# Required work:
Repeat the records given below in full, with no changes.

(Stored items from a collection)
▬▬▬▬▬▬▬▬▬▬

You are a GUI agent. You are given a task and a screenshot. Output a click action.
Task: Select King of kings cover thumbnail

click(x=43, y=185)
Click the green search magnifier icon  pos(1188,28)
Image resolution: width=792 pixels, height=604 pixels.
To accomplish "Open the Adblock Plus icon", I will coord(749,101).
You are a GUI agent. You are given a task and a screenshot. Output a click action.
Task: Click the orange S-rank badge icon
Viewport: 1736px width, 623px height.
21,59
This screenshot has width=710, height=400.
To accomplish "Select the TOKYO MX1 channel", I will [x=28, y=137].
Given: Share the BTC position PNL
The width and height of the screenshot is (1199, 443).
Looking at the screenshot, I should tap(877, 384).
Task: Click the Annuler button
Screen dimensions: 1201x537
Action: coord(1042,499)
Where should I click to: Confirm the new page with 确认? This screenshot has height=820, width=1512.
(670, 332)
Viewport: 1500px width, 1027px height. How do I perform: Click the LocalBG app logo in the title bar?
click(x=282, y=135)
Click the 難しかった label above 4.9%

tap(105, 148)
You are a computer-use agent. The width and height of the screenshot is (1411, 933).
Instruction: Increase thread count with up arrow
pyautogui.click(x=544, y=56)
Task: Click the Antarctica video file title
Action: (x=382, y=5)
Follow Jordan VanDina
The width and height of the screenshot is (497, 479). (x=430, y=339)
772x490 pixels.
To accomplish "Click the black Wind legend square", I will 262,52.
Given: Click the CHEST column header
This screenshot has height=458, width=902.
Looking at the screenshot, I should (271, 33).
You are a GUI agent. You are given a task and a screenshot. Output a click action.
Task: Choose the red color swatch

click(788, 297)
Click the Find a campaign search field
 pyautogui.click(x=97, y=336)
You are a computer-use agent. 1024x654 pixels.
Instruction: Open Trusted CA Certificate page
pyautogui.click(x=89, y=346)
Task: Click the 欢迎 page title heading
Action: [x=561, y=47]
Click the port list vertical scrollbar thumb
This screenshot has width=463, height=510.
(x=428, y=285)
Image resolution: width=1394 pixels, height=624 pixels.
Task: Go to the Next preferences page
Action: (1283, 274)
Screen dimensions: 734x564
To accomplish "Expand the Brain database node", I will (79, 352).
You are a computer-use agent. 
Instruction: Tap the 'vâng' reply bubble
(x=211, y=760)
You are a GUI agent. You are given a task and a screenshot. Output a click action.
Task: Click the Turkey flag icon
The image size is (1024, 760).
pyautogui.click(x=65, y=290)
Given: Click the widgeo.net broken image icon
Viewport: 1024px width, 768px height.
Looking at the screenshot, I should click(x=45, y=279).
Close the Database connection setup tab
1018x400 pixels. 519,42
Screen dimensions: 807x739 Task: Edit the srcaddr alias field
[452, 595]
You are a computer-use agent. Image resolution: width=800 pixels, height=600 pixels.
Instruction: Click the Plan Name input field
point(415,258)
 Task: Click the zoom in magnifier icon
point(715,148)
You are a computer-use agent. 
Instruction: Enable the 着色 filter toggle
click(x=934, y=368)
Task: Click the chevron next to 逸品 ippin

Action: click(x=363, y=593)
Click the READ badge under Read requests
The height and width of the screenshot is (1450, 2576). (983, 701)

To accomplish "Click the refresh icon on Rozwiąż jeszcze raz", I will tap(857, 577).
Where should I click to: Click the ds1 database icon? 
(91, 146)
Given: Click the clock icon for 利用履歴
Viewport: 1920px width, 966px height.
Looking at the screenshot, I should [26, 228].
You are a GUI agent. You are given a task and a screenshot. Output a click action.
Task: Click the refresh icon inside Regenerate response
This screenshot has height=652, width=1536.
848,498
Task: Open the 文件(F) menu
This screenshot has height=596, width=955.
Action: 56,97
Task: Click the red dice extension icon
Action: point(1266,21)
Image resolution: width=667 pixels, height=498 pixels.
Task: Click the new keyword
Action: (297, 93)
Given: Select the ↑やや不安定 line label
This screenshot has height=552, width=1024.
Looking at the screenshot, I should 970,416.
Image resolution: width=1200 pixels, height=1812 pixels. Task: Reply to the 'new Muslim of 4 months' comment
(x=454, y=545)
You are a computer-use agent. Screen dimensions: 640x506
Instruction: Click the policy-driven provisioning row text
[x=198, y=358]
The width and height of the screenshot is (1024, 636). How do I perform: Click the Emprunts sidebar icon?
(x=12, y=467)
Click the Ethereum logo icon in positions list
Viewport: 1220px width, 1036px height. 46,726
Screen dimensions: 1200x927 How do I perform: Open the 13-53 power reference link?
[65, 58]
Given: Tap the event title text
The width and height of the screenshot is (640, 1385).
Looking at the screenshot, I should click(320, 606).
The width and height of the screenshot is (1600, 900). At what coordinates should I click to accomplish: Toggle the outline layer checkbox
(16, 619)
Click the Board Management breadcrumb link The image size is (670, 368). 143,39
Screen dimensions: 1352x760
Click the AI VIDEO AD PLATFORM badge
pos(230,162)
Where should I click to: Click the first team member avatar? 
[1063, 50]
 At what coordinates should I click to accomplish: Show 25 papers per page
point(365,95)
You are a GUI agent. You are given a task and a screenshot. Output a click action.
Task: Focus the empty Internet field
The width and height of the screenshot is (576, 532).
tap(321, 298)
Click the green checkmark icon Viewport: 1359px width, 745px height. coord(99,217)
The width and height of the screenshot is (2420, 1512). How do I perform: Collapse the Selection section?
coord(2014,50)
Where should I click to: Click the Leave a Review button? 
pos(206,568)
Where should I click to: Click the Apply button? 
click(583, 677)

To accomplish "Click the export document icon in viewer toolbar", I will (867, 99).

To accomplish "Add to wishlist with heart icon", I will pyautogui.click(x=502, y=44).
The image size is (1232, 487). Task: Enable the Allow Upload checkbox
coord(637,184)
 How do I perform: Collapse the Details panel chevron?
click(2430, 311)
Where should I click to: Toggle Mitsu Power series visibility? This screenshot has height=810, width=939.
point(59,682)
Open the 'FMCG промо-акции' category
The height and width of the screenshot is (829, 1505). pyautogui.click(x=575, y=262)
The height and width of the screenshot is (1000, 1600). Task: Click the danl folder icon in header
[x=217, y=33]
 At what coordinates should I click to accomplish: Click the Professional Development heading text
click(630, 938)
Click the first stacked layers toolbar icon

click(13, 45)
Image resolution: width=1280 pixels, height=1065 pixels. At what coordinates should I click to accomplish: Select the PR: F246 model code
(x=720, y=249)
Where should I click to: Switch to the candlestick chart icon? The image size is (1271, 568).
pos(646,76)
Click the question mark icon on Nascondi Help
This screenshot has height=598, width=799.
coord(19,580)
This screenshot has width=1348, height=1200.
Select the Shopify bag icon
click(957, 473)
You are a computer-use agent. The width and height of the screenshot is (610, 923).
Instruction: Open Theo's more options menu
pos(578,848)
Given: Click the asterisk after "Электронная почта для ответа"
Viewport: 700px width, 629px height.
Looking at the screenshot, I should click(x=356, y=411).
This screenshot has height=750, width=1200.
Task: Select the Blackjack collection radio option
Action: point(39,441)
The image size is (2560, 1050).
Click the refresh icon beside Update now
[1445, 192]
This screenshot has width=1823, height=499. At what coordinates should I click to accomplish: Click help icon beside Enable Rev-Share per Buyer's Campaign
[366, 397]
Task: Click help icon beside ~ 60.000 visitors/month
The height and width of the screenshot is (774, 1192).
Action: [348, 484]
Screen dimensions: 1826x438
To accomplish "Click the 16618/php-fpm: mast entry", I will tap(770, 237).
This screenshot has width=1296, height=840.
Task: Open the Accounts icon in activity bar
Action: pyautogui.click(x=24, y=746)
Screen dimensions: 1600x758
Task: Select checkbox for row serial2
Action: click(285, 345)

▬▬▬▬▬▬▬▬▬▬

# Expected answer:
You are a GUI agent. You are given a task and a screenshot. Output a click action.
Task: Select King of kings cover thumbnail

click(x=43, y=185)
Click the green search magnifier icon  pos(1188,28)
Image resolution: width=792 pixels, height=604 pixels.
To accomplish "Open the Adblock Plus icon", I will coord(749,101).
You are a GUI agent. You are given a task and a screenshot. Output a click action.
Task: Click the orange S-rank badge icon
Viewport: 1736px width, 623px height.
21,59
This screenshot has width=710, height=400.
To accomplish "Select the TOKYO MX1 channel", I will [x=28, y=137].
Given: Share the BTC position PNL
The width and height of the screenshot is (1199, 443).
Looking at the screenshot, I should tap(877, 384).
Task: Click the Annuler button
Screen dimensions: 1201x537
Action: coord(1042,499)
Where should I click to: Confirm the new page with 确认? This screenshot has height=820, width=1512.
(670, 332)
Viewport: 1500px width, 1027px height. How do I perform: Click the LocalBG app logo in the title bar?
click(x=282, y=135)
Click the 難しかった label above 4.9%

tap(105, 148)
You are a computer-use agent. The width and height of the screenshot is (1411, 933).
Instruction: Increase thread count with up arrow
pyautogui.click(x=544, y=56)
Task: Click the Antarctica video file title
Action: (x=382, y=5)
Follow Jordan VanDina
The width and height of the screenshot is (497, 479). (x=430, y=339)
772x490 pixels.
To accomplish "Click the black Wind legend square", I will 262,52.
Given: Click the CHEST column header
This screenshot has height=458, width=902.
Looking at the screenshot, I should (271, 33).
You are a GUI agent. You are given a task and a screenshot. Output a click action.
Task: Choose the red color swatch

click(788, 297)
Click the Find a campaign search field
 pyautogui.click(x=97, y=336)
You are a computer-use agent. 1024x654 pixels.
Instruction: Open Trusted CA Certificate page
pyautogui.click(x=89, y=346)
Task: Click the 欢迎 page title heading
Action: [x=561, y=47]
Click the port list vertical scrollbar thumb
This screenshot has width=463, height=510.
(x=428, y=285)
Image resolution: width=1394 pixels, height=624 pixels.
Task: Go to the Next preferences page
Action: (1283, 274)
Screen dimensions: 734x564
To accomplish "Expand the Brain database node", I will (79, 352).
You are a computer-use agent. 
Instruction: Tap the 'vâng' reply bubble
(x=211, y=760)
You are a GUI agent. You are given a task and a screenshot. Output a click action.
Task: Click the Turkey flag icon
The image size is (1024, 760).
pyautogui.click(x=65, y=290)
Given: Click the widgeo.net broken image icon
Viewport: 1024px width, 768px height.
Looking at the screenshot, I should click(x=45, y=279).
Close the Database connection setup tab
1018x400 pixels. 519,42
Screen dimensions: 807x739 Task: Edit the srcaddr alias field
[452, 595]
You are a computer-use agent. Image resolution: width=800 pixels, height=600 pixels.
Instruction: Click the Plan Name input field
point(415,258)
 Task: Click the zoom in magnifier icon
point(715,148)
You are a computer-use agent. 
Instruction: Enable the 着色 filter toggle
click(x=934, y=368)
Task: Click the chevron next to 逸品 ippin

Action: click(x=363, y=593)
Click the READ badge under Read requests
The height and width of the screenshot is (1450, 2576). (983, 701)

To accomplish "Click the refresh icon on Rozwiąż jeszcze raz", I will tap(857, 577).
Where should I click to: Click the ds1 database icon? 
(91, 146)
Given: Click the clock icon for 利用履歴
Viewport: 1920px width, 966px height.
Looking at the screenshot, I should [26, 228].
You are a GUI agent. You are given a task and a screenshot. Output a click action.
Task: Click the refresh icon inside Regenerate response
This screenshot has height=652, width=1536.
848,498
Task: Open the 文件(F) menu
This screenshot has height=596, width=955.
Action: 56,97
Task: Click the red dice extension icon
Action: point(1266,21)
Image resolution: width=667 pixels, height=498 pixels.
Task: Click the new keyword
Action: (297, 93)
Given: Select the ↑やや不安定 line label
This screenshot has height=552, width=1024.
Looking at the screenshot, I should 970,416.
Image resolution: width=1200 pixels, height=1812 pixels. Task: Reply to the 'new Muslim of 4 months' comment
(x=454, y=545)
You are a computer-use agent. Screen dimensions: 640x506
Instruction: Click the policy-driven provisioning row text
[x=198, y=358]
The width and height of the screenshot is (1024, 636). How do I perform: Click the Emprunts sidebar icon?
(x=12, y=467)
Click the Ethereum logo icon in positions list
Viewport: 1220px width, 1036px height. 46,726
Screen dimensions: 1200x927 How do I perform: Open the 13-53 power reference link?
[65, 58]
Given: Tap the event title text
The width and height of the screenshot is (640, 1385).
Looking at the screenshot, I should click(320, 606).
The width and height of the screenshot is (1600, 900). At what coordinates should I click to accomplish: Toggle the outline layer checkbox
(16, 619)
Click the Board Management breadcrumb link The image size is (670, 368). 143,39
Screen dimensions: 1352x760
Click the AI VIDEO AD PLATFORM badge
pos(230,162)
Where should I click to: Click the first team member avatar? 
[1063, 50]
 At what coordinates should I click to accomplish: Show 25 papers per page
point(365,95)
You are a GUI agent. You are given a task and a screenshot. Output a click action.
Task: Focus the empty Internet field
The width and height of the screenshot is (576, 532).
tap(321, 298)
Click the green checkmark icon Viewport: 1359px width, 745px height. coord(99,217)
The width and height of the screenshot is (2420, 1512). How do I perform: Collapse the Selection section?
coord(2014,50)
Where should I click to: Click the Leave a Review button? 
pos(206,568)
Where should I click to: Click the Apply button? 
click(583, 677)

To accomplish "Click the export document icon in viewer toolbar", I will (867, 99).

To accomplish "Add to wishlist with heart icon", I will pyautogui.click(x=502, y=44).
The image size is (1232, 487). Task: Enable the Allow Upload checkbox
coord(637,184)
 How do I perform: Collapse the Details panel chevron?
click(2430, 311)
Where should I click to: Toggle Mitsu Power series visibility? This screenshot has height=810, width=939.
point(59,682)
Open the 'FMCG промо-акции' category
The height and width of the screenshot is (829, 1505). pyautogui.click(x=575, y=262)
The height and width of the screenshot is (1000, 1600). Task: Click the danl folder icon in header
[x=217, y=33]
 At what coordinates should I click to accomplish: Click the Professional Development heading text
click(630, 938)
Click the first stacked layers toolbar icon

click(13, 45)
Image resolution: width=1280 pixels, height=1065 pixels. At what coordinates should I click to accomplish: Select the PR: F246 model code
(x=720, y=249)
Where should I click to: Switch to the candlestick chart icon? The image size is (1271, 568).
pos(646,76)
Click the question mark icon on Nascondi Help
This screenshot has height=598, width=799.
coord(19,580)
This screenshot has width=1348, height=1200.
Select the Shopify bag icon
click(957, 473)
You are a computer-use agent. The width and height of the screenshot is (610, 923).
Instruction: Open Theo's more options menu
pos(578,848)
Given: Click the asterisk after "Электронная почта для ответа"
Viewport: 700px width, 629px height.
Looking at the screenshot, I should click(x=356, y=411).
This screenshot has height=750, width=1200.
Task: Select the Blackjack collection radio option
Action: point(39,441)
The image size is (2560, 1050).
Click the refresh icon beside Update now
[1445, 192]
This screenshot has width=1823, height=499. At what coordinates should I click to accomplish: Click help icon beside Enable Rev-Share per Buyer's Campaign
[366, 397]
Task: Click help icon beside ~ 60.000 visitors/month
The height and width of the screenshot is (774, 1192).
Action: [348, 484]
Screen dimensions: 1826x438
To accomplish "Click the 16618/php-fpm: mast entry", I will tap(770, 237).
This screenshot has width=1296, height=840.
Task: Open the Accounts icon in activity bar
Action: pyautogui.click(x=24, y=746)
Screen dimensions: 1600x758
Task: Select checkbox for row serial2
Action: click(285, 345)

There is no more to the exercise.